Konuştuğumuz uzmanlar, Biden’ın ziyaretinin “Türkiye’yi ikna etme çabalarının bir devamı” olarak görülmesi gerektiğini söylüyor. Başbakan Ahmet Davutoğlu ile ABD Başkanı Barack Obama’nın Avustralya’da G-20 zirvesi sırasında yaptıkları görüşme sonunda yapılan açıklamalar, görüş ayrılıklarının sürdüğünü ortaya koyuyor.

Washington’dan gazeteci İlhan Tanır, Biden’ın amacının Türkiye’yi koalisyona dâhil etmek ve bu ziyaretiyle bir bakıma “yapılamayanı yapmak” olduğunu söylüyor. Tanır’a göre, bunun Biden’ın iç siyasi hesaplarıyla da ilgisi var. Biden, 2016 başkanlık yarışında aday adayı.

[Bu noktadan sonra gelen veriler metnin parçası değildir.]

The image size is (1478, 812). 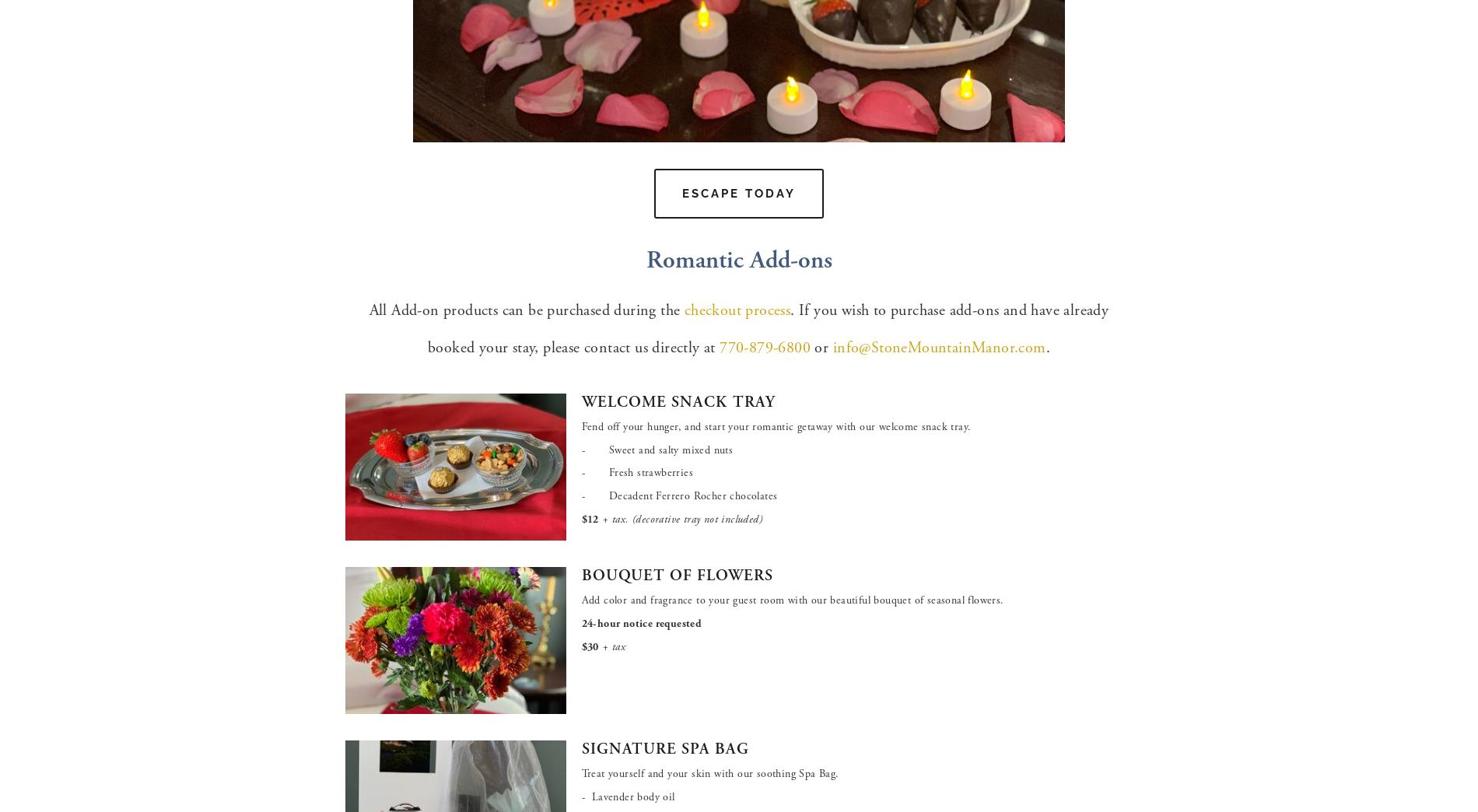 I want to click on '24-hour notice requested', so click(x=640, y=621).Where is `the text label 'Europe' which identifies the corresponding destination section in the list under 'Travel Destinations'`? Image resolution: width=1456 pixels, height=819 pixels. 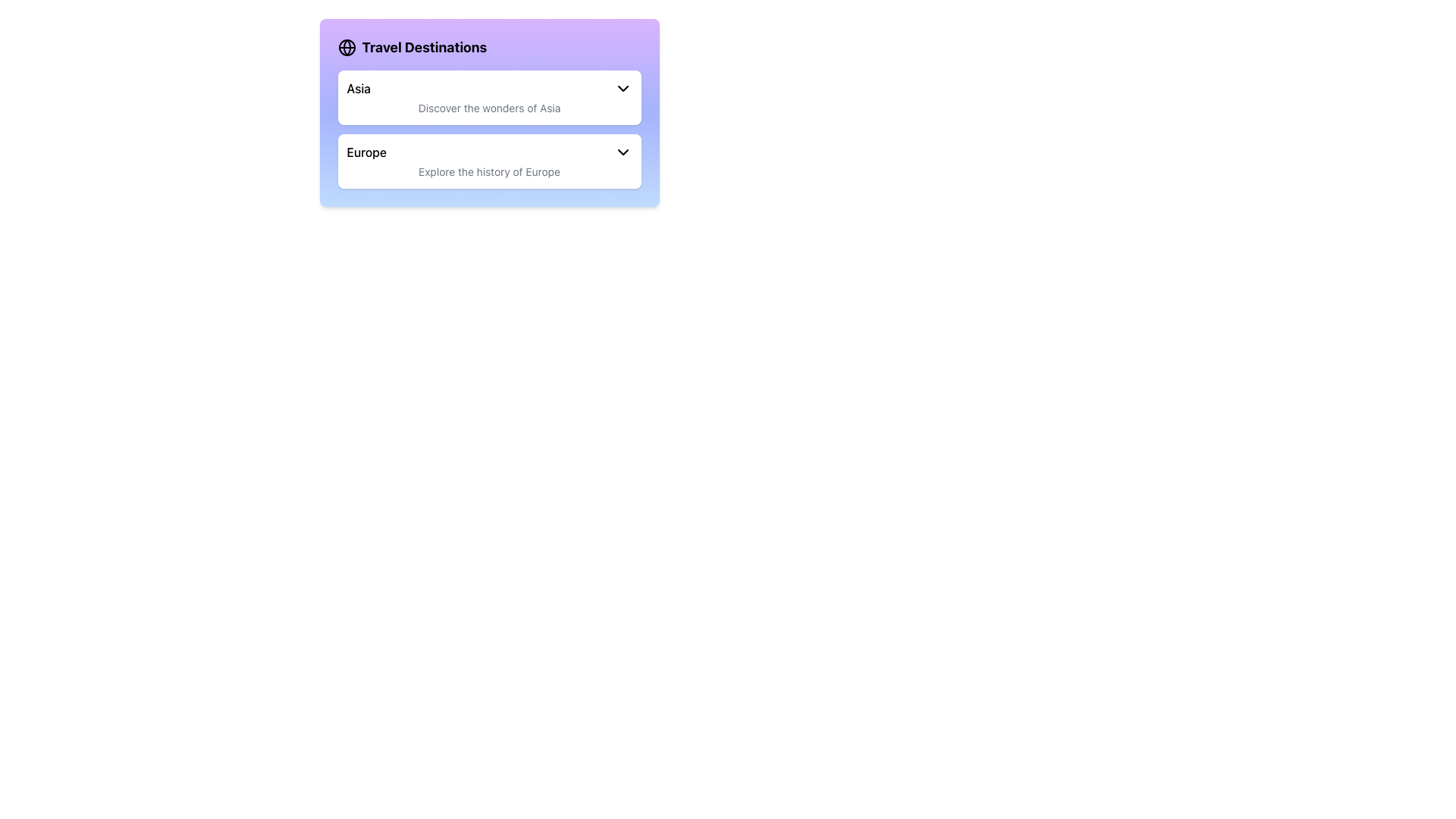
the text label 'Europe' which identifies the corresponding destination section in the list under 'Travel Destinations' is located at coordinates (366, 152).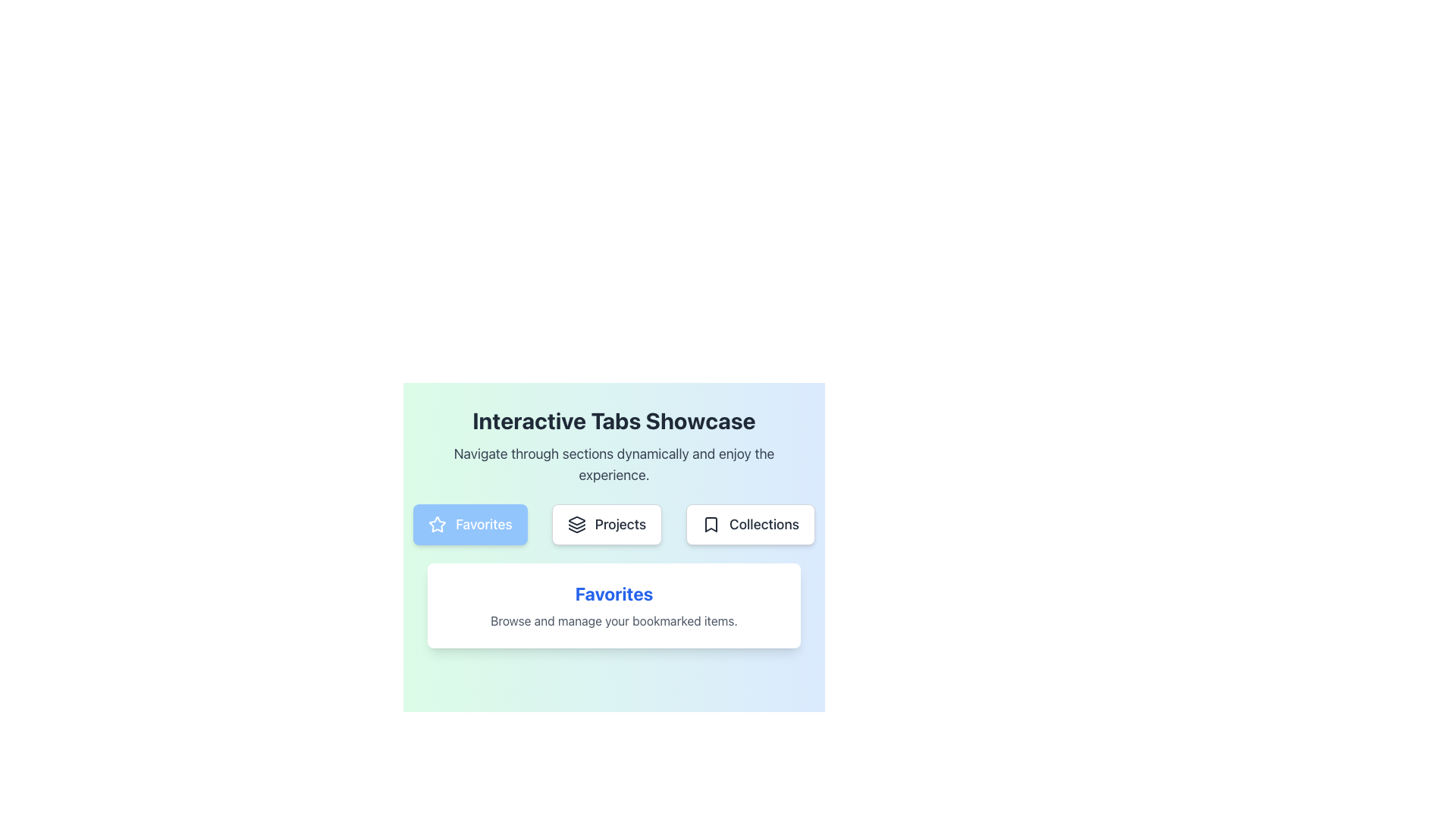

Biden’ın programında, Fener Rum Patriği’yle görüşme de var. Tanır, hem bu görüşmenin hem de Biden’ın Türk yetkililere “güçler ayrılığı” ve “demokrasi” konusunda mesajlar verme planının, dönüşünde ABD’deki demokratlar ve cumhuriyetçilere “Bakın ben demokrasi anlattım” mesajını verme amacının bir parçası” olduğuna dikkat çekiyor.

Peki Ankara Biden’ı nasıl bir beklentiyle karşılayacak?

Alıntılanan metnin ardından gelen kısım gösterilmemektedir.